### DOCUMENT EXTRACT
--- Begin ---

As concluded already during the 1960s (Bäckström 1978), the presence of non-visible, underground stones and boulders is what makes mechanized reforestation on moraine soils so difficult. To model this difficulty, we used parameter values from Andersson et al. (1977) to define incidences of stones and boulders (boulder quota or stoniness) and mean stone sizes. Then, we chose an exponential distribution to link stone frequency to stone diameter. In accordance with Eriksson and Holmgren (1996), our modelled stones are spherical in shape and are spatially allocated in a random manner.

BASE MACHINE MODELS

Today’s planting machines use excavators as base machines. If using standard components, it might be techno-economically feasible to add another arm to the excavator; thereby creating two- (Fig. 2) or four-headed planting machines where planting head interdependence is minimized. We hypothesized that the productivity of two-armed planting machines, compared to normal one-armed machines, might especially be higher on obstacle-rich terrain since one arm could be free to move while the other arm is busy working. Moreover, two-armed machines might particularly benefit from additional task automation. Preliminary results, however, show that this productivity increase might not be high enough to warrant further development of our two-armed planting machine concept.

--- End ---

### DATASET SECTION
--- Begin ---

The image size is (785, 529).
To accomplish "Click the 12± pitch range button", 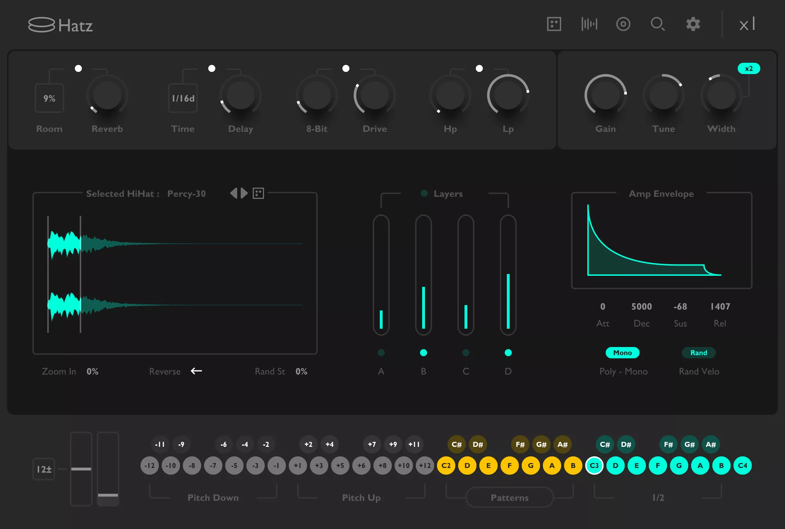I will click(x=44, y=469).
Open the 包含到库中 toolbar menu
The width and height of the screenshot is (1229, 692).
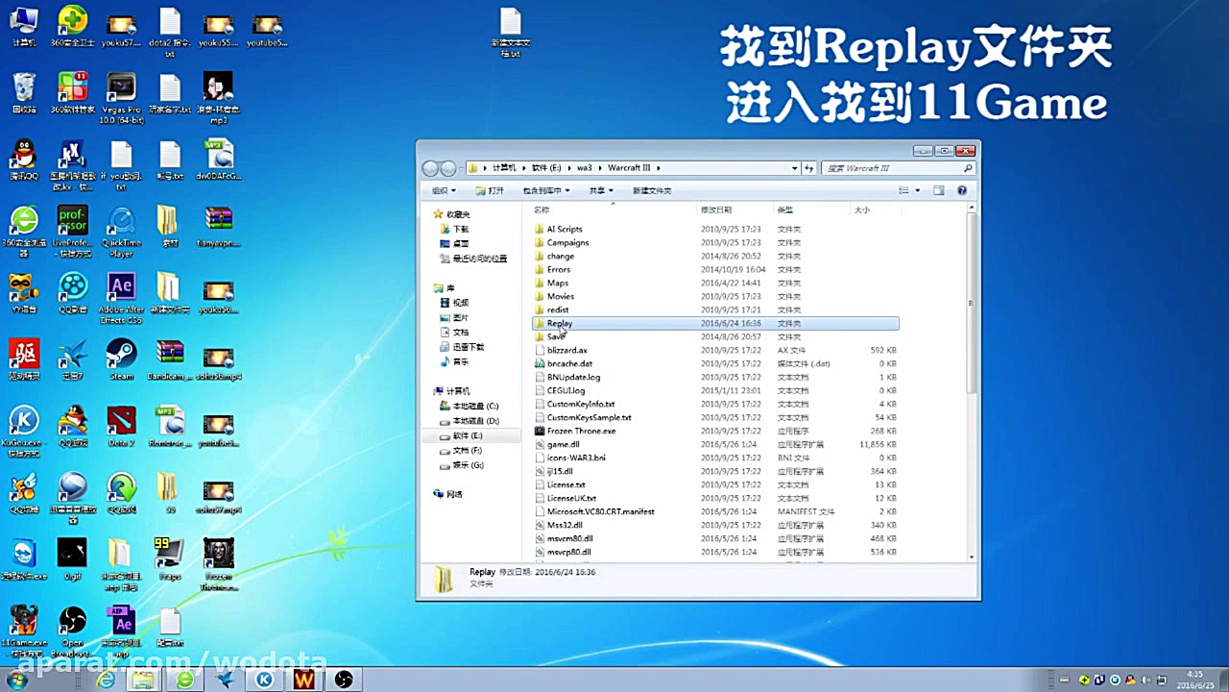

--- End ---

### WHAT TO DO
1. Summarize the text on mechanized reforestation above in two sentences.
2. Translate this sentence from the text on mechanized reforestation into Spanish: "In accordance with Eriksson and Holmgren (1996), our modelled stones are spherical in shape and are spatially allocated in a random manner."
3. Answer these questions using the text on mechanized reforestation:
(a) According to the text, what makes mechanized reforestation on moraine soils so difficult?
(b) Which type of distribution was chosen to link stone frequency to stone diameter?
(c) What do today's planting machines use as base machines?

### PER-TASK OUTPUTS
1. Non-visible, underground stones and boulders make mechanized reforestation on moraine soils difficult, so the authors modeled them as randomly placed spheres, using parameter values from Andersson et al. (1977) and an exponential distribution linking stone frequency to diameter. They hypothesized that adding a second arm to excavator-based planting machines might raise productivity, especially on obstacle-rich terrain, but preliminary results suggest the gain may not be high enough to warrant further development of the concept.

2. De acuerdo con Eriksson y Holmgren (1996), nuestras piedras modeladas tienen forma esférica y están distribuidas espacialmente de manera aleatoria.

3.
(a) The presence of non-visible, underground stones and boulders.
(b) An exponential distribution.
(c) Excavators.